Taxer l’abus de précaires

mercredi 7 décembre 2005 par Muriel Gremillet
Pour financer le déficit de l’Unedic, les syndicats proposent de pénaliser les entreprises recourant aux CDD. Le Medef s’y oppose violemment.

C’était une idée des syndicats qui devait améliorer la santé financière de l’assurance chômage. Et devait permettre au passage de rappeler aux entreprises que le travail précaire n’est pas fait pour être utilisé à durée indéterminée. L’idée de Force ouvrière (FO) avait été relayée par les négociateurs salariés : moduler les cotisations chômage des entreprises en fonction du recours au travail précaire. Au quatrième trimestre 2004, les entrées en indemnisation chômage pour fin de CDD représentent plus de 50 % des entrées totales. L’intérim représente, lui, plus de 12 % de ces demandes d’indemnisation. Or, pour les syndicats, le coût d’un chômeur indemnisé à la fin d’un contrat précaire est plus de deux fois plus élevé que pour un CDI. D’où l’idée de surtaxer le travail précaire. Le front syndical uni a avancé cette revendication dès le début des négociations. Un moyen, selon eux, de résorber le déficit de 14 milliards d’euros de l’Unedic.

Mais la quatrième séance de négociations qui doit s’ouvrir cet après-midi ne devrait pas aboutir à un accord. Le patronat, et notamment l’industrie, grand consommateur de contrats précaires, a rejeté d’emblée cette option. Pourtant mise en place ailleurs en Europe, comme en Espagne depuis 2004.

Bond. Entre 1995 et 2003, selon les chiffres avancés par FO, le nombre de CDD est passé de 1,039 million en 1995 à 1,765 million en 2003. Un bond de 69 %. L’emploi précaire représente, toujours selon les chiffres du syndicat, près de 39 % des créations d’emplois sur la même période. En 2003, ces contrats précaires représentaient 11,4 % de l’emploi salarié.
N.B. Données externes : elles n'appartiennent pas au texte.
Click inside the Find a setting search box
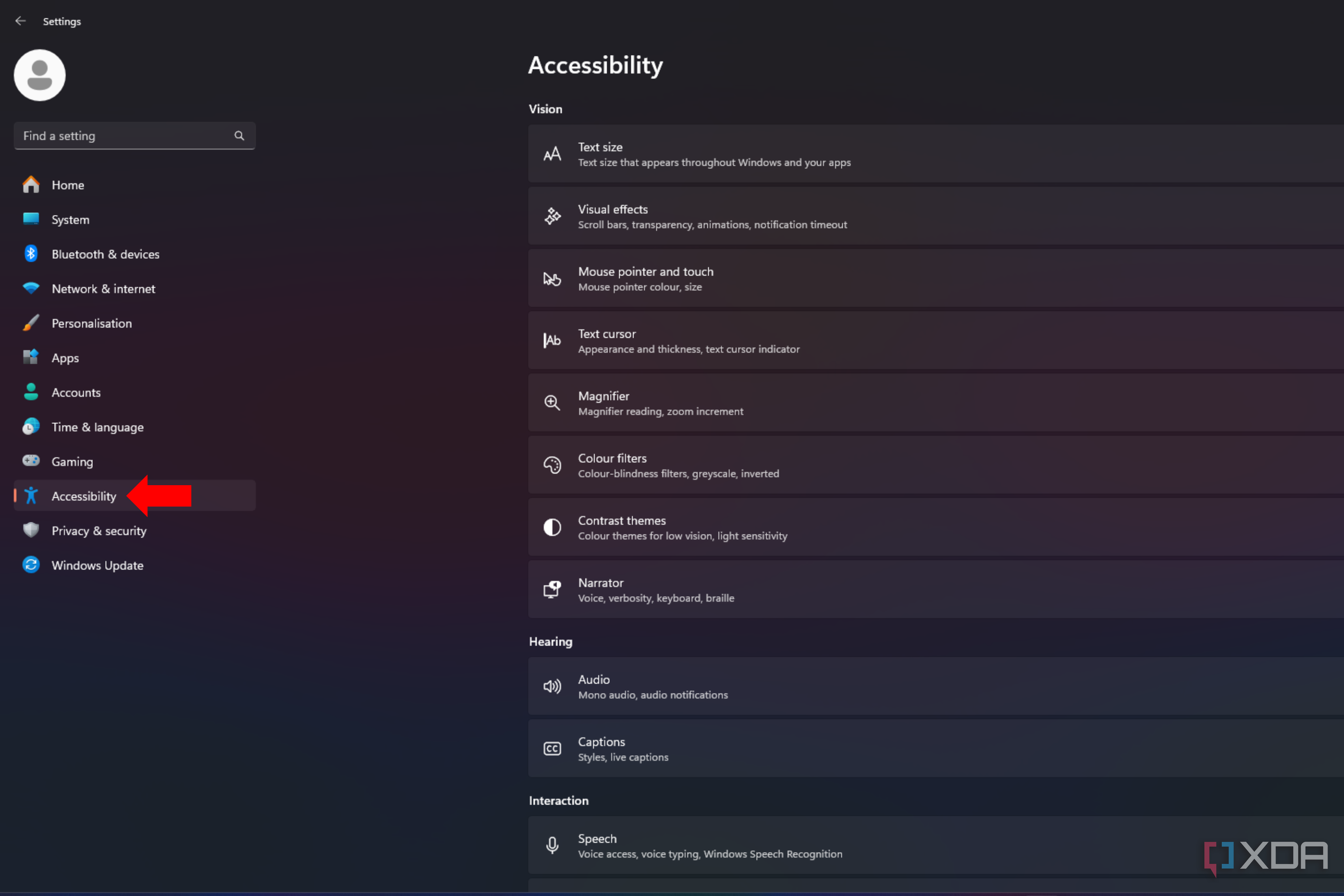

A tel point que ce qui ne devait être que des moyens de remplacement de salariés absents ou pour répondre à des hausses d’activité brutales, est devenu un vrai mode de gestion de la main-d’oeuvre : « C’est la politique du zéro stock de main-d’oeuvre », explique un responsable de FO. Un tel constat d’évolution du marché du travail avait poussé le Conseil de l’emploi, des revenus et de la cohésion sociale (Cerc) et son président, Jacques Delors, dans un rapport sur le chômage en France, à préconiser, en novembre, la mise en place d’une vraie « sécurité sociale professionnelle ».

Jeudi dernier, le patronat avait enfin fait part de ses propositions pour l’Unedic. Reposant sur le durcissement des conditions d’indemnisation des chômeurs. En préconisant notamment le retour à la dégressivité des allocations, abandonnée lors de la création du Pare en 2001.

« Cuisine comptable ». Des propositions rejetées en bloc par les syndicats. Pour le Cerc, on ne peut pas se contenter de cette cuisine comptable.« Sinon, la renégociation de l’Unedic se terminera encore le 31 décembre par l’Etat qui allongera un chèque de plusieurs milliards pour sauver provisoirement le système », avait lâché Jacques Delors lors de la présentation du rapport. La séance de négociations d’aujourd’hui est finalement la première véritable, après trois rounds d’observation. Les partenaires sociaux ont jusqu’au 31 décembre pour négocier la nouvelle convention Unedic.